(Source data Opens)

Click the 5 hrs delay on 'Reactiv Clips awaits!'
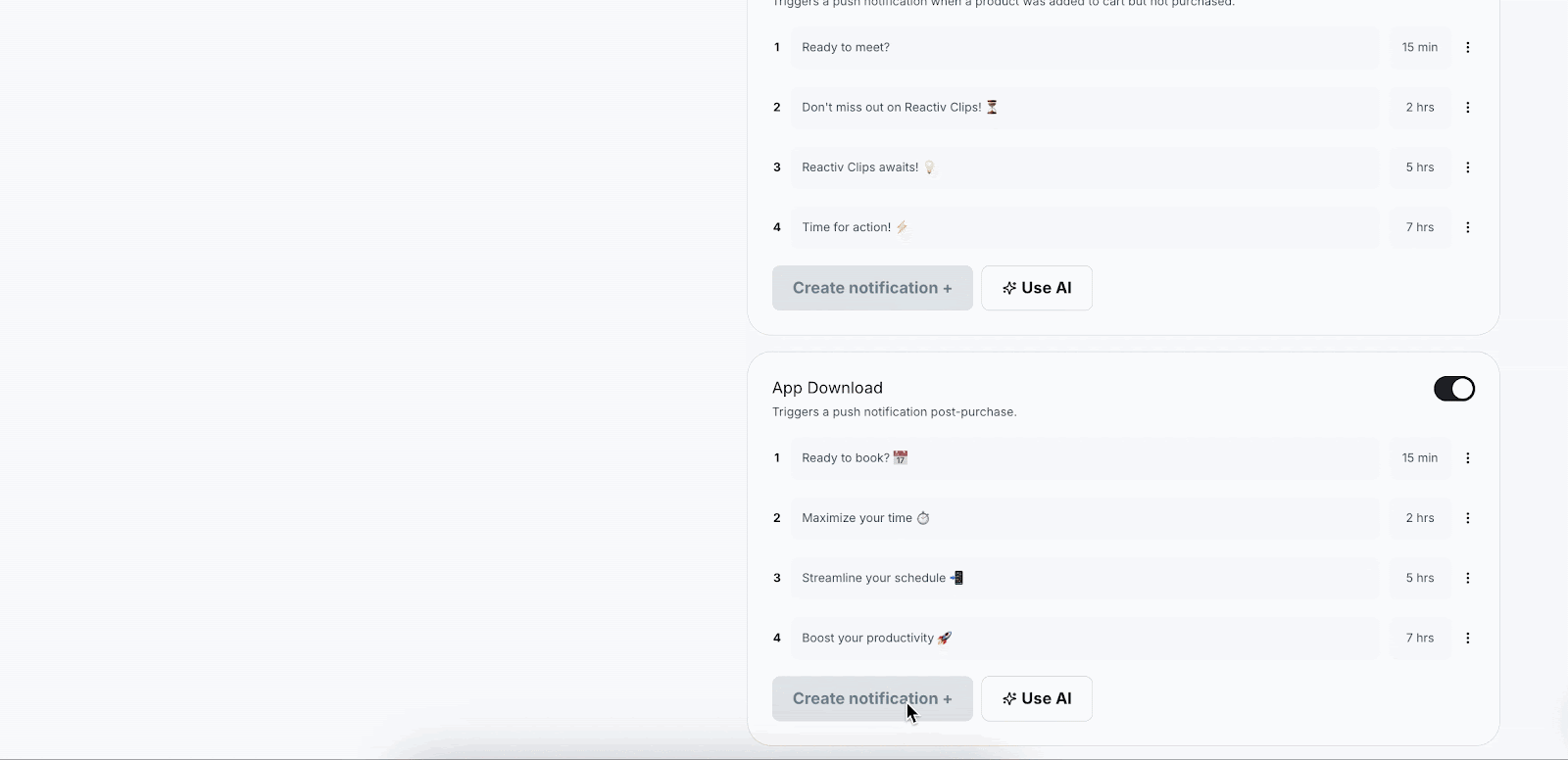The height and width of the screenshot is (760, 1568). click(x=1419, y=167)
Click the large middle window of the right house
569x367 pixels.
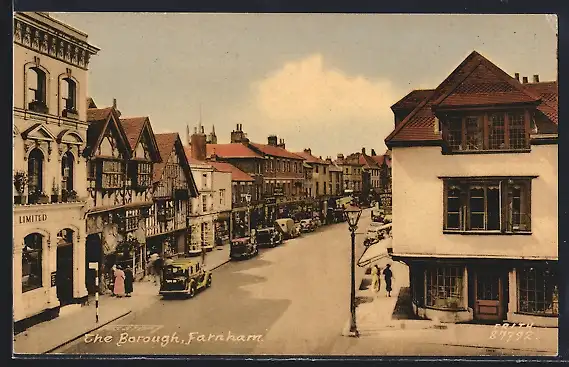pyautogui.click(x=487, y=205)
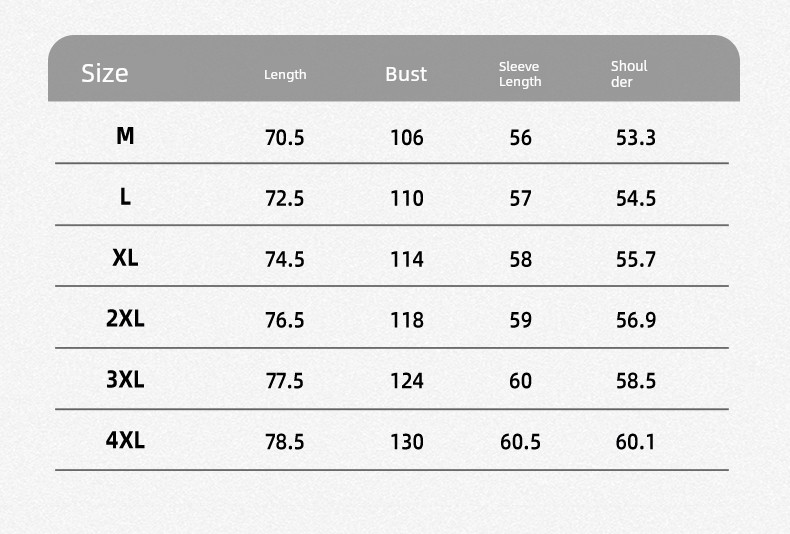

(Source data Closes)

**Problem to solve**: Omit the images and transcribe all of the records above word for word.

**Response box**:
Click the 5 hrs delay on 'Reactiv Clips awaits!'
The height and width of the screenshot is (760, 1568). click(x=1419, y=167)
Click the large middle window of the right house
569x367 pixels.
pyautogui.click(x=487, y=205)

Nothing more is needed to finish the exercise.